The single-counter approach has a problem: we rely on just one “most extreme” observation. If we get unlucky (or lucky), our estimate can be way off. Imagine estimating the average height of students by measuring only one person. You might pick the tallest or shortest by chance.
The fix is simple: run many experiments in parallel, then combine the results. This is the same idea behind taking multiple measurements and averaging them to get a more reliable answer.
Instead of running separate experiments, we cleverly reuse parts of the same hash. We split each hash into two pieces:
If we want m buckets, we need p index bits, where 2^p = m.
More buckets means better accuracy, but uses more memory.
Now the estimate doesn’t depend on one lucky hash. If one bucket gets an unusually high or low value, it only affects 1 out of m buckets. When we combine all the buckets together, these random spikes cancel out and the estimate becomes much more stable.
It’s like asking 64 different groups of people to count independently, then averaging their answers.

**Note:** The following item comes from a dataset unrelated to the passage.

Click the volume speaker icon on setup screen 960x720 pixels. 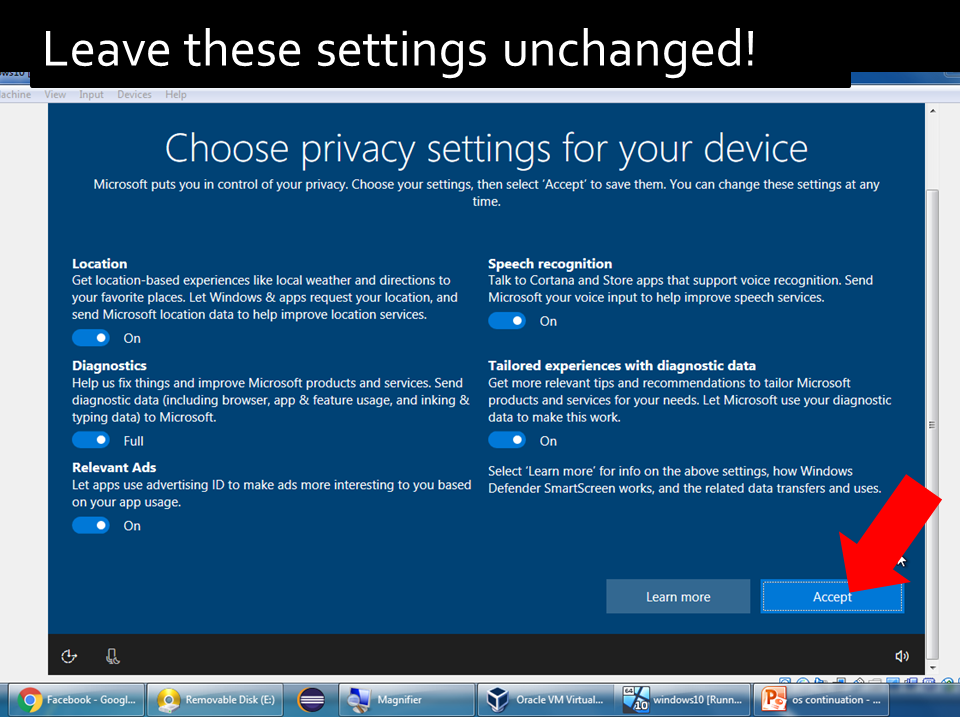click(902, 655)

One group might make a mistake, but the overall average is still reliable.
Here’s a simplified version of the code. Don’t worry if the bit operations look confusing. The key idea is: extract the bucket index from the left bits, then find the first 1-bit position in the remaining bits.
class HyperLogLog {
// p = number of index bits
// m = number of buckets (always 2^p)
readonly p: number;
readonly m: number;
readonly registers: Uint8Array;
constructor(p = 6) {
this.p = p;
this.m = 1 << p;
this.registers = new Uint8Array(this.m);
}
add(hash: number) {
// Calculate bucket index
const index = hash >>> (32 - this.p);
// Shift left to remove index bits, leaving only measurement bits
const w = (hash << this.p) >>> 0;
// Count leading zeroes and put in the target bucket.
const k = Math.clz32(w) + 1;
if (k > this.registers[index]) this.registers[index] = k;
}
// We will implement the real estimator next
estimate(): number {
throw new Error("Estimator not implemented yet");
}
}